**AIM OF THE TASK:**
Look through the records below for the line with "Given: Uncheck Международный for Весенний сад". Return that line and each one after it up to and including the line with "has height=191, width=302.", exactly.

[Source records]
• • • •
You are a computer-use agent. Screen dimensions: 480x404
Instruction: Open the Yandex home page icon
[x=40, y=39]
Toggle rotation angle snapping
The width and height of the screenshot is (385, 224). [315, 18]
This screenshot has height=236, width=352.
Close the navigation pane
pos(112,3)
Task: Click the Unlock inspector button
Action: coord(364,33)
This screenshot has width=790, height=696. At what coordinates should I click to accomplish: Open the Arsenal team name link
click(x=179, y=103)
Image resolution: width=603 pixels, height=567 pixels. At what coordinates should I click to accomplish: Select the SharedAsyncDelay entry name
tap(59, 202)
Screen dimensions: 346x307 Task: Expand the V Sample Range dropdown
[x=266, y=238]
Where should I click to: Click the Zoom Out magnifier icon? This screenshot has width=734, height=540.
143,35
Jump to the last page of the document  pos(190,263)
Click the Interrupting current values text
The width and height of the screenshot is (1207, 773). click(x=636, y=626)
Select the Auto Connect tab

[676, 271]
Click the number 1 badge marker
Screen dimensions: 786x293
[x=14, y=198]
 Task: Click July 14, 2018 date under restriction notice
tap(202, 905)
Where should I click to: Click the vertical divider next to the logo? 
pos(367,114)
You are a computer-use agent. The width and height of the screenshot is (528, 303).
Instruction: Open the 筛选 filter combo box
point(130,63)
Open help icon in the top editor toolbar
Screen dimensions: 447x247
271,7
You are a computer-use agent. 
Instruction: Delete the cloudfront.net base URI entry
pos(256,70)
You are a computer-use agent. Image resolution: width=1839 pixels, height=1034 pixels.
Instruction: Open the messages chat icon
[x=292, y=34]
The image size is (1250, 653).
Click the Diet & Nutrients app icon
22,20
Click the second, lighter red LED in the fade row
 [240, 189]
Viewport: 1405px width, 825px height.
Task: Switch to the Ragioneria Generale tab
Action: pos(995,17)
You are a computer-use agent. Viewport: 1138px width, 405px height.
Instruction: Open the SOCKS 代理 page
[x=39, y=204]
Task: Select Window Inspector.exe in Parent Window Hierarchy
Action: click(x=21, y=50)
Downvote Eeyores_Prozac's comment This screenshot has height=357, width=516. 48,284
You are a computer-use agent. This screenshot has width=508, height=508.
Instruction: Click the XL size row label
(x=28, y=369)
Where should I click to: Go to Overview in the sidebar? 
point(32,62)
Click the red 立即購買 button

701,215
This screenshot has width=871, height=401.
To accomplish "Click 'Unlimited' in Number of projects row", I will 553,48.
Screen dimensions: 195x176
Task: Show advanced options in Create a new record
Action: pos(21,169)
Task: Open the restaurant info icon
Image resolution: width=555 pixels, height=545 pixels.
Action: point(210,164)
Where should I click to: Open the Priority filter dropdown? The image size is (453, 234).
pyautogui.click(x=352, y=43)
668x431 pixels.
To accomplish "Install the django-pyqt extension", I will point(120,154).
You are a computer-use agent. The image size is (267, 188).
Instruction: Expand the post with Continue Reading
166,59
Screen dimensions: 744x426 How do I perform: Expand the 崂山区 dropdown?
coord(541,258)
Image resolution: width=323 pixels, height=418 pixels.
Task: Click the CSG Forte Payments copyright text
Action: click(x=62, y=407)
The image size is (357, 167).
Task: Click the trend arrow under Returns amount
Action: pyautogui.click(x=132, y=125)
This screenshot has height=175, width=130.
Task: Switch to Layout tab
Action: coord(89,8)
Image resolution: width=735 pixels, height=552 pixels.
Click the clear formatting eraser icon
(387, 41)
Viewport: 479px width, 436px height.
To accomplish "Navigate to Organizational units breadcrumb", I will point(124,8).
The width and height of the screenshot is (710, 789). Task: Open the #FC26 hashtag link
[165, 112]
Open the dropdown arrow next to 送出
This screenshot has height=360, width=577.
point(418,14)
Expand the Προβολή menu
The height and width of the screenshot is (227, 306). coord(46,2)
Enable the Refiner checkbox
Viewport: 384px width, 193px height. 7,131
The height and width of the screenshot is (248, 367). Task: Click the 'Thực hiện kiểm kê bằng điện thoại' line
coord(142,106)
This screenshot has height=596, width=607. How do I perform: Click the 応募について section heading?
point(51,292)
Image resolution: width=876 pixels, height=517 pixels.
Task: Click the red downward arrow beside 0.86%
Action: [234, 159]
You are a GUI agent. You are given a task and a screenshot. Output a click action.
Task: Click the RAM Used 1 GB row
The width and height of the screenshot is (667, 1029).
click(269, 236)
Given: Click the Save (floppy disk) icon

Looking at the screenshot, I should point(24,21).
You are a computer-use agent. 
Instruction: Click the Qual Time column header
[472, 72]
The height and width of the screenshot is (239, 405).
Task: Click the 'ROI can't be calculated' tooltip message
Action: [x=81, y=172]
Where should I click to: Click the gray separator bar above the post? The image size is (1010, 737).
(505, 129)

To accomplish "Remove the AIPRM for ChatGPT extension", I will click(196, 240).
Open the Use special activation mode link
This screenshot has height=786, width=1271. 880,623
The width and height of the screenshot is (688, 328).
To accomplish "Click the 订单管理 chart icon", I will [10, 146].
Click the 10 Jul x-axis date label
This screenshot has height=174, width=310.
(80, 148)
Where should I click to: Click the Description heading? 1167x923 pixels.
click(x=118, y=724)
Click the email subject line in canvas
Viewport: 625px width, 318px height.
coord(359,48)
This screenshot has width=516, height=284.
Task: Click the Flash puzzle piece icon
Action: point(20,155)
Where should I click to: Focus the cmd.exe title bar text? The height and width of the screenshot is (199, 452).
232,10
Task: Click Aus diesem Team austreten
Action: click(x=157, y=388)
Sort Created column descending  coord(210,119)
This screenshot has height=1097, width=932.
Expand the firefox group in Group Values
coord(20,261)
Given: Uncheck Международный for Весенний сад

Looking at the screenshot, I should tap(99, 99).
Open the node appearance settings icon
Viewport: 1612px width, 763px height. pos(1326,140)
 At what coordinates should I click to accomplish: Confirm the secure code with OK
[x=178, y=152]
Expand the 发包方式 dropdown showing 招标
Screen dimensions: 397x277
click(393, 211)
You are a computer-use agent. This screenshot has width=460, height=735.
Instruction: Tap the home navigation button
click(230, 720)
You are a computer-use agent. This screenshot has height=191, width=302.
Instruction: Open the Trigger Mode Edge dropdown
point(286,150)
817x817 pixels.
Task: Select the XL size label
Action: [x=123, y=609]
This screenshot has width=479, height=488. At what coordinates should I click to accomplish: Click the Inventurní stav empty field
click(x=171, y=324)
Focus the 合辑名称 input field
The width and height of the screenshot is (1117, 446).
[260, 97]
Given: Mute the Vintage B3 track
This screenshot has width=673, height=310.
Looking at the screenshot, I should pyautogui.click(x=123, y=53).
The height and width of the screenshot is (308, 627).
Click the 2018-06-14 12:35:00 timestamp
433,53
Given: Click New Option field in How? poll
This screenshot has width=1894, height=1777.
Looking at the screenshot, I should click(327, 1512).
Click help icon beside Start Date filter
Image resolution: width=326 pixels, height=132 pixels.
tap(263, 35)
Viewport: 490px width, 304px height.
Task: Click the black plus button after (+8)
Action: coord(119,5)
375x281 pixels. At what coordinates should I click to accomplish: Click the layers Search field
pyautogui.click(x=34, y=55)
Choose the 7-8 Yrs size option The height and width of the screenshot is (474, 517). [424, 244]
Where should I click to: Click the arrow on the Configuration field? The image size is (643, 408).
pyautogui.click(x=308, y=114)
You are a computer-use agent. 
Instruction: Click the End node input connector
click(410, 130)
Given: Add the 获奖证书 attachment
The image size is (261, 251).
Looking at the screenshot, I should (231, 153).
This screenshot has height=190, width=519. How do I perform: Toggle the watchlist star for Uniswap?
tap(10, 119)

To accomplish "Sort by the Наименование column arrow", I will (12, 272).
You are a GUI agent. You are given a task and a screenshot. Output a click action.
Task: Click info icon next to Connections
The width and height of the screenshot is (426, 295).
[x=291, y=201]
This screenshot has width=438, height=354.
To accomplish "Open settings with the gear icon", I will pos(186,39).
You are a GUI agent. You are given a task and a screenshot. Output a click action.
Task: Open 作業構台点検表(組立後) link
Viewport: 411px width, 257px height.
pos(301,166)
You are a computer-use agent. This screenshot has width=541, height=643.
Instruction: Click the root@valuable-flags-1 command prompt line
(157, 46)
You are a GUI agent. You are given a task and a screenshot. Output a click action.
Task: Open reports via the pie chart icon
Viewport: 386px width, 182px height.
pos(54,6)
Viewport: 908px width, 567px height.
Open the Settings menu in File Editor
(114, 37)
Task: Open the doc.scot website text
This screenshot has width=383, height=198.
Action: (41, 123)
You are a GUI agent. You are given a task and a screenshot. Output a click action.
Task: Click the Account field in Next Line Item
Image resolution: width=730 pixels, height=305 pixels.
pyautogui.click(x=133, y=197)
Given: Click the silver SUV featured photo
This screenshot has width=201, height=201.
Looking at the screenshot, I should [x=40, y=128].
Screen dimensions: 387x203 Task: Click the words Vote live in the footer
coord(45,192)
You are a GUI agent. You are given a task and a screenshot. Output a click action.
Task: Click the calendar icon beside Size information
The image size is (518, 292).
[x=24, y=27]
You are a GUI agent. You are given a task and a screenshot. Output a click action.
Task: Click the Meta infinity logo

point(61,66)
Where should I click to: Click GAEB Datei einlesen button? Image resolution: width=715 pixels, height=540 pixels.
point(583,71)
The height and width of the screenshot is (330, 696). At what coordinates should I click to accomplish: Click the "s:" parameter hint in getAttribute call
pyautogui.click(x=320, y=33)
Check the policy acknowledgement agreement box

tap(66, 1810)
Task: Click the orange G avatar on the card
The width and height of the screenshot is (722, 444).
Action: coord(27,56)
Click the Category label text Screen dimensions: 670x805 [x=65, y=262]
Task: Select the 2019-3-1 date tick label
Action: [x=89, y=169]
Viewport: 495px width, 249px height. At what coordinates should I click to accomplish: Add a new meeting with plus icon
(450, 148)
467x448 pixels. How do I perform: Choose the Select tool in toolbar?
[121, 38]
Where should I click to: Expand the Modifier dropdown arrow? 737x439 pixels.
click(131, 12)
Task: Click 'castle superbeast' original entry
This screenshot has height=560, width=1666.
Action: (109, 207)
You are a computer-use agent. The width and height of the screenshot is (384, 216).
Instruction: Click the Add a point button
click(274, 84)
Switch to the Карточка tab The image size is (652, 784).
• • • •
**SOLUTION:**
Given: Uncheck Международный for Весенний сад

Looking at the screenshot, I should tap(99, 99).
Open the node appearance settings icon
Viewport: 1612px width, 763px height. pos(1326,140)
 At what coordinates should I click to accomplish: Confirm the secure code with OK
[x=178, y=152]
Expand the 发包方式 dropdown showing 招标
Screen dimensions: 397x277
click(393, 211)
You are a computer-use agent. This screenshot has width=460, height=735.
Instruction: Tap the home navigation button
click(230, 720)
You are a computer-use agent. This screenshot has height=191, width=302.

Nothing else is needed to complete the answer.